Tissue morphogenesis is indispensable for living functions of multicellular organisms. We have previously reported that loss-of-function of
gex-2 (Ce-Sra-1) or
gex-3 (Ce-HEM-2) leads to 100% embryonic lethality with abnormal tissue morphogenesis and that these molecules are localized at the cell-cell contact sites of all tissue cells throughout embryogenesis. (K. Kasuya et al., M. Soto et al., 12th international C. elegans meeting) Based on binding in a two-hybrid system and co-localization in immunostaining, GEX-2 and GEX-3 probably form a novel protein complex. GEX-2 and GEX-3 proteins have no significant functional domain. To clarify the molecular mechanisms of GEX-2/GEX-3 functions in tissue morphogenesis, we screened physically and functionally interacting molecules.

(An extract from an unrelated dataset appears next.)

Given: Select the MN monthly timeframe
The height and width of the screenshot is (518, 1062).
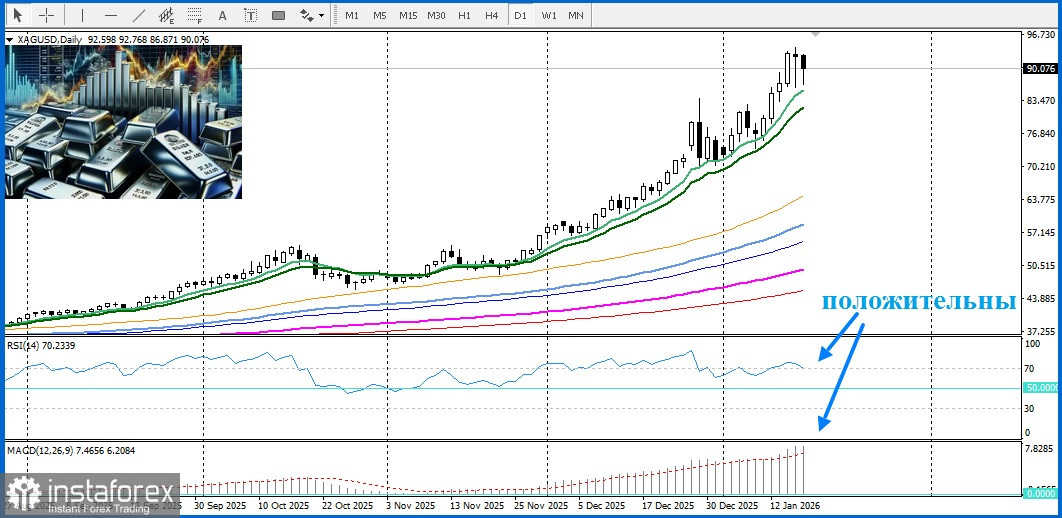Looking at the screenshot, I should [x=576, y=16].
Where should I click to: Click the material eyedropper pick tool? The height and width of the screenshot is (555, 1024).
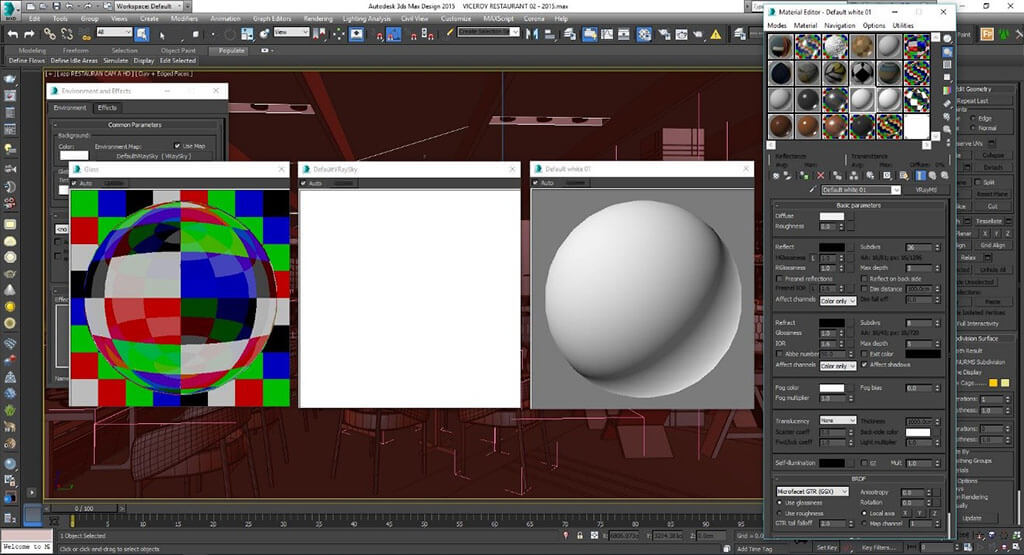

At first, by a two-hybrid screening, we isolated 29 positive clones that included 6 genes. Next, we performed RNAi of 6 genes. Among them, disruption of W07B3.2 resulted in 100% lethal embryos, some of which showed exploder phenotype of hypodermis and others arrested at the comma-stage. Although both phenotypes were weaker than Gex phenotype, the disorganization of molecular markers of muscle and intestine were also observed in W07B3.2(RNAi) embryos. The GEX-2/GEX-3-like localization pattern of W07B3.2 and the binding of W07B3.2 to GEX-2 and GEX-3 in the immunoprecipitation assay suggested that W07B3.2 functionally related to GEX-2 and GEX-3. W07B3.2 gene product has a repeated structure which is weakly homologous to trichohyalin and raises the possibility to interact with intermediate filaments (IFs). To examine whether W07B3.2 interacts with C. elegans IFs, we performed two-hybrid binding assay. As a result, some IFs interacted with W07B3.2. Co-localization of GEX-2, GEX-3, and W07B3.2 with some IFs suggested that these molecules form a large complex. RNAi of
gex-2,
gex-3, and W07B3.2 eventually caused disorganization of the IF structure. Taken together, we proposed a model that W07B3.2 serves as a bridge between GEX-2/GEX-3 complex and intermediate filaments, and that the large complex essentially functions in tissue morphogenesis in C. elegans.